Martin no dejaba de apuntar con el cañón del arma a diestro y siniestro.
—¿Qué?
—Dígales que vengan aquí y que bajen las armas. Aquí no hay nadie excepto nosotros.
Jeffrey se enderezó y comenzó a buscar a tientas un interruptor de luz. Tardó unos segundos en encontrar uno, conectado a las lámparas correderas del techo, y las encendió. El resplandor que los envolvió les permitió ver lo que Clayton ya había intuido: la casa estaba vacía. No sólo no había personas, sino tampoco muebles, alfombras, cortinas ni vida.

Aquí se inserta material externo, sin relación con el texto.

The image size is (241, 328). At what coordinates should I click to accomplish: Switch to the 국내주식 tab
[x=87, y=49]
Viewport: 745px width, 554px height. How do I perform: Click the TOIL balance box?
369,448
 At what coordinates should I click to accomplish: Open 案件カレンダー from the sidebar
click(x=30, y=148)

Martin dio unos pasos vacilantes hacia delante, y sus pisadas sobre el entarimado repercutieron en el espacio vacío, al igual que el sonido de su arma momentos antes.
—No lo entiendo —dijo.
Jeffrey no respondió, pero pensó: «Bueno, inspector, ¿de verdad imaginaba que sería tan sencillo? Un par de averiguaciones con el ordenador y ¡bingo! Ni en broma.»

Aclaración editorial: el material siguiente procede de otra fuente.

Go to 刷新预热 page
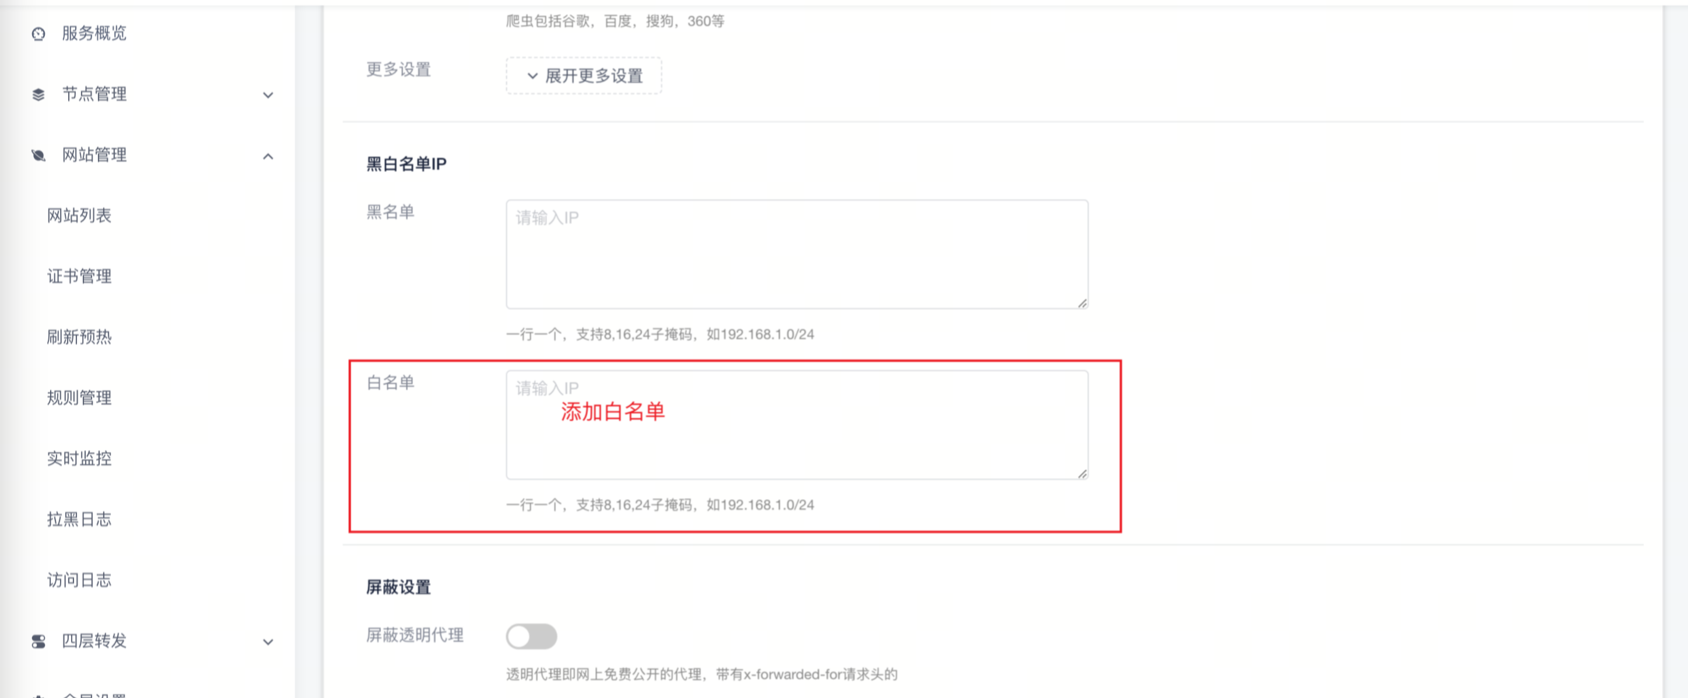This screenshot has width=1688, height=698. 79,337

Los dos hombres entraron en la sala de estar vacía. A su espalda, oían los ruidos del equipo de Operaciones Especiales, que se había congregado a la entrada principal. El jefe del equipo, con su traje, entró en la habitación.
—Nada, ¿no?
—Por ahora, no —respondió Martin—, pero quiero que se registre este sitio por si hay indicios de actividad.
—Rojo uno —dijo el hombre trajeado—. Sí, claro.

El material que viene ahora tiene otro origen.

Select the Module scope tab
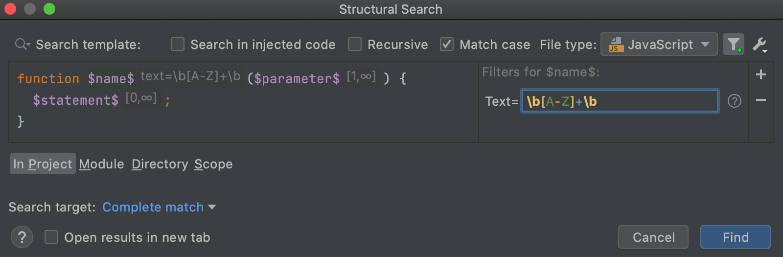Viewport: 783px width, 257px height. pyautogui.click(x=101, y=164)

Martin lo fulminó con la mirada, pero el jefe del equipo hizo caso omiso de él.
—Pediré que se anule el envío de refuerzos. Les diré que vuelvan a sus patrullas habituales.
—Gracias —dijo Martin—. Joder.
Jeffrey caminó despacio por la sala vacía. «Aquí hay algo —pensó—. Hay una lección que aprender. Este vacío es tan significativo como cualquier otra cosa. Sólo hay que saber cómo interpretarlo.»
Cuando hacía estas reflexiones, oyó voces procedentes del vestíbulo. Al volverse vio que Martin estaba de pie, en el centro de la sala de estar, con la metralleta colgando al costado y el rostro enrojecido de rabia. El inspector se disponía a decirle algo cuando el jefe del equipo asomó la cabeza.
—Oigan, ¿quieren hablar con uno de los vecinos? Han venido alegremente por el camino particular para ver qué demonios era todo este jaleo.
—Sí, yo sí quiero —contestó Jeffrey enseguida y pasó junto a Martin, que soltó un resoplido y lo siguió a la puerta.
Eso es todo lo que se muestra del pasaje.